Collected data:
==================================================

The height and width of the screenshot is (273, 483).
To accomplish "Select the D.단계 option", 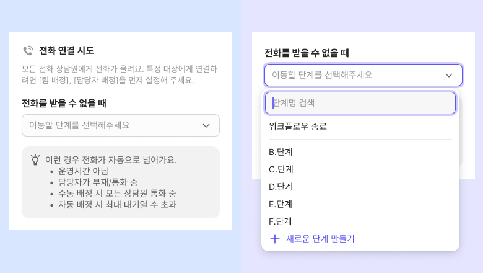I will 281,187.
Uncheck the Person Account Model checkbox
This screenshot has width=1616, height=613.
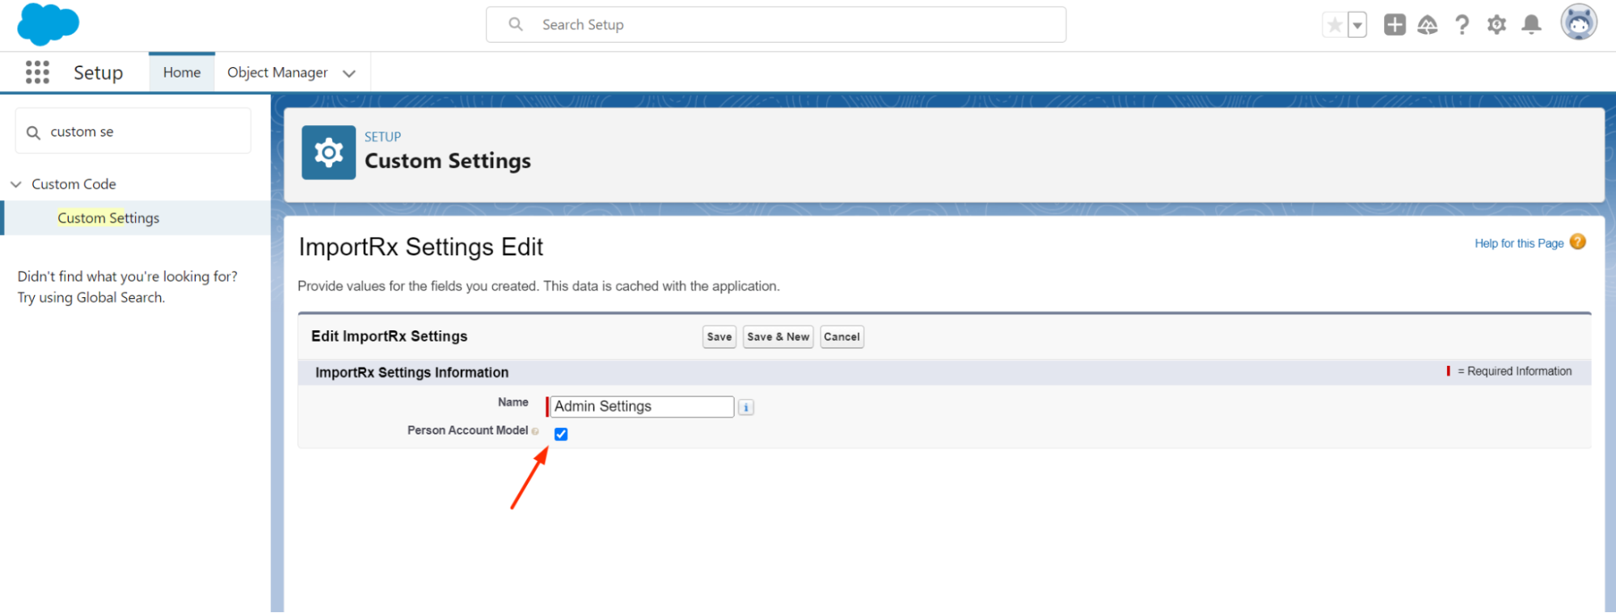pyautogui.click(x=561, y=435)
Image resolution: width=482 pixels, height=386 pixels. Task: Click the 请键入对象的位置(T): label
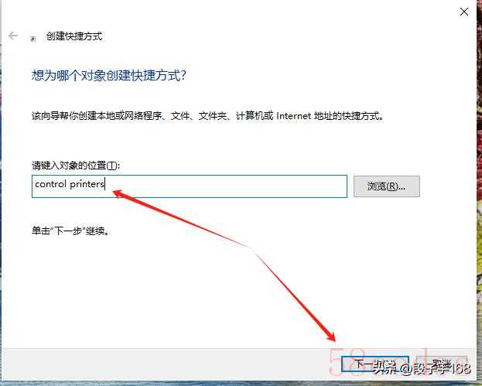[76, 166]
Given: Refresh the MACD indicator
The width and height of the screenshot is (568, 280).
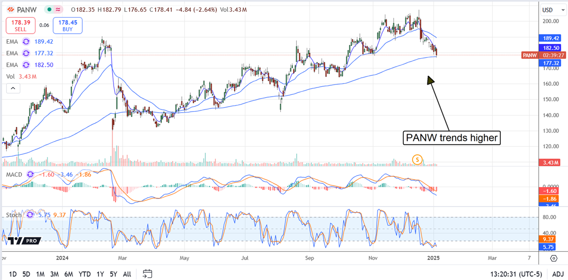Looking at the screenshot, I should (x=30, y=174).
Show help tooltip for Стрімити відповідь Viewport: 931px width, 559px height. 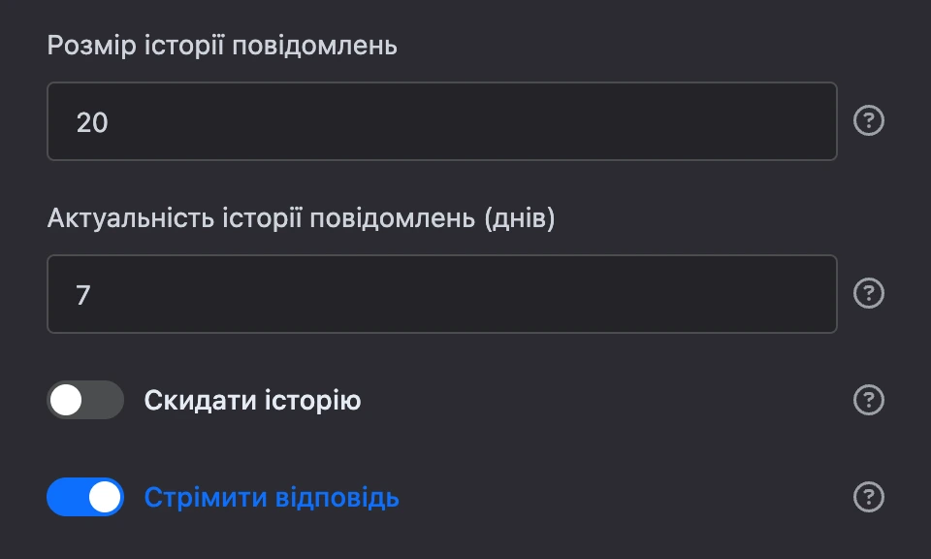click(869, 497)
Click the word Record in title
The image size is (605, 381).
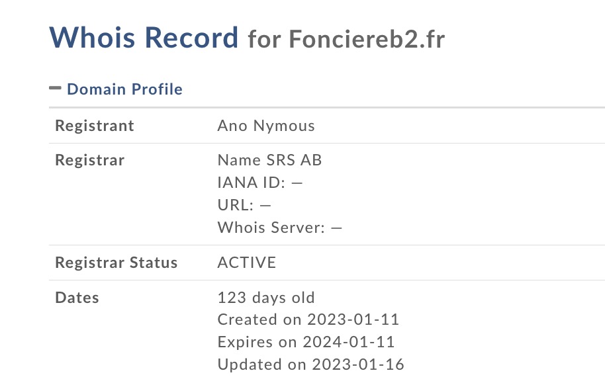pos(191,38)
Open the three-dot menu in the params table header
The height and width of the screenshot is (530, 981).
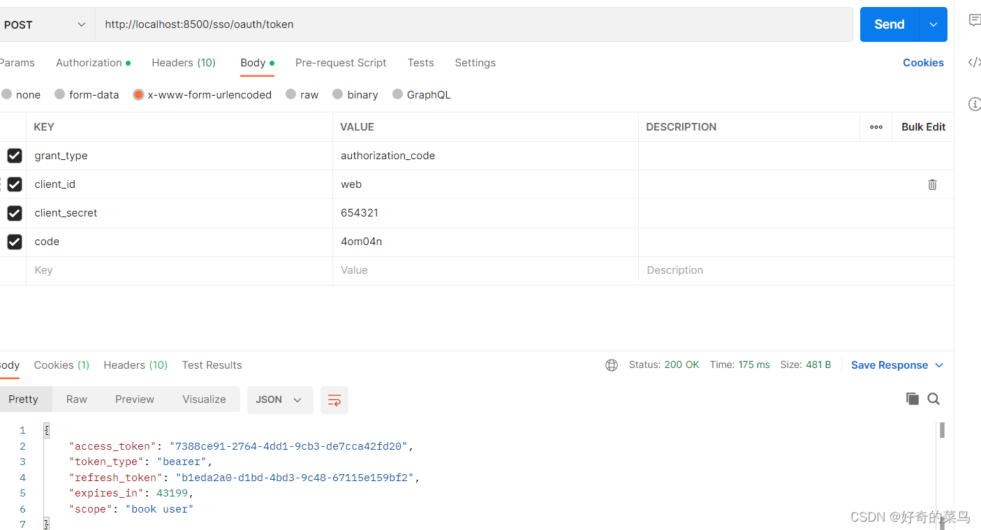pos(876,126)
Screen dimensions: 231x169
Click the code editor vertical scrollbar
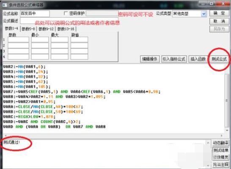point(227,100)
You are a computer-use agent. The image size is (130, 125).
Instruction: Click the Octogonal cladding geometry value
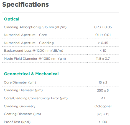click(103, 106)
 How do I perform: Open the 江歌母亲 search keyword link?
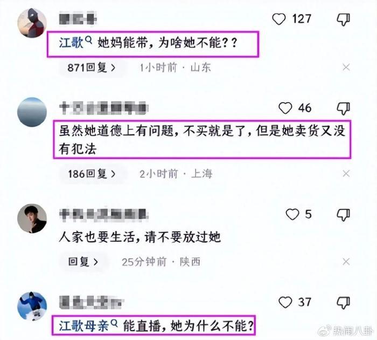[88, 326]
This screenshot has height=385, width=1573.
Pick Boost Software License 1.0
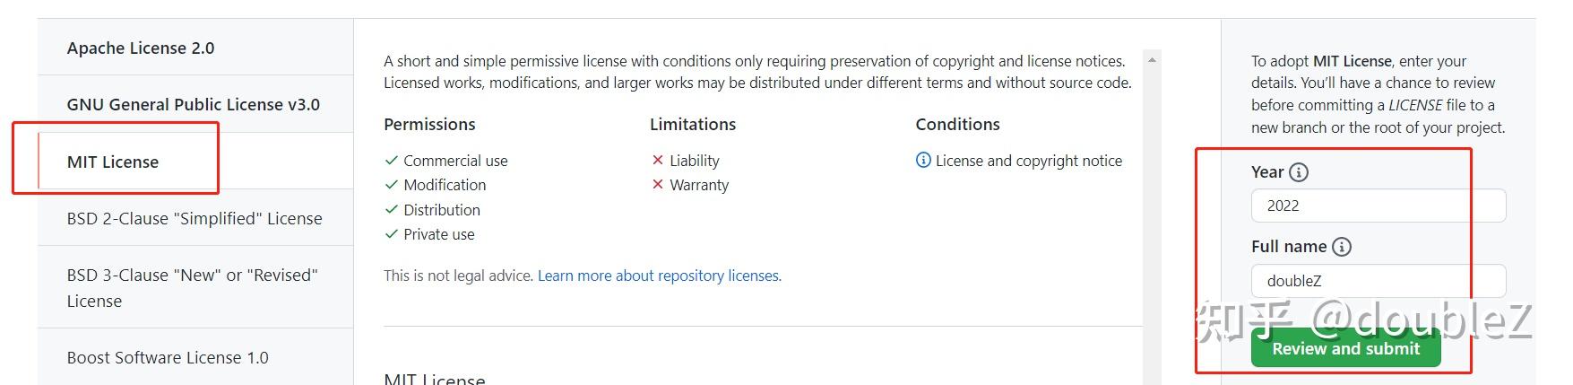(195, 357)
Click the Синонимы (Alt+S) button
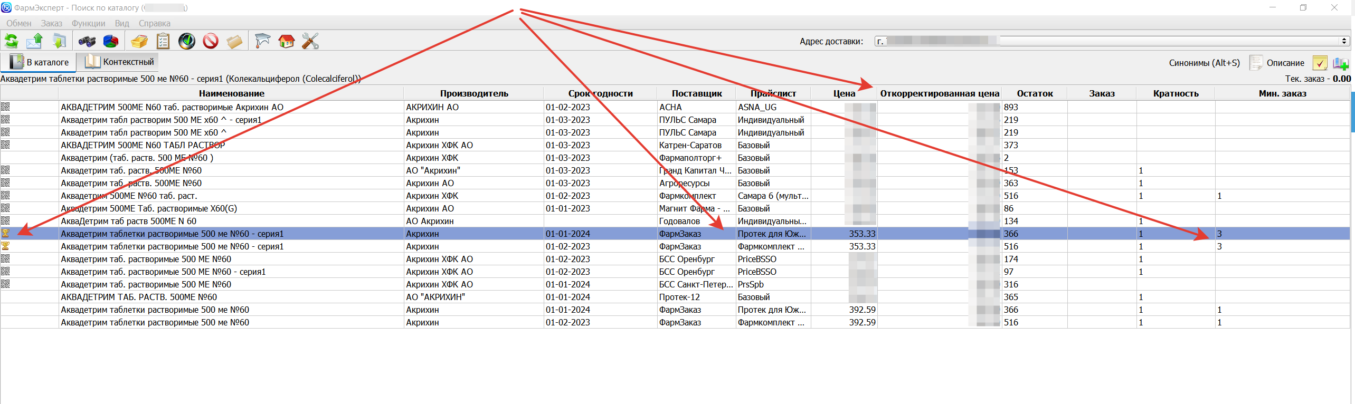1355x404 pixels. [1204, 63]
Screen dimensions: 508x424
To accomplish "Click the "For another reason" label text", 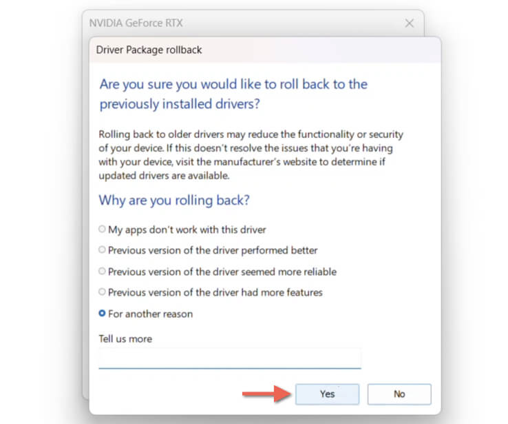I will (x=150, y=314).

==================================================

**Try it:**
What to print is the stretch of entries from the line with "This screenshot has width=1616, height=613." up to and including the line with "Given: Refresh the MACD indicator". Please print it exactly and leave out the pictures.

**Result:**
This screenshot has width=1616, height=613.
pyautogui.click(x=561, y=435)
Image resolution: width=482 pixels, height=386 pixels. Task: Click the 请键入对象的位置(T): label
[76, 166]
Given: Refresh the MACD indicator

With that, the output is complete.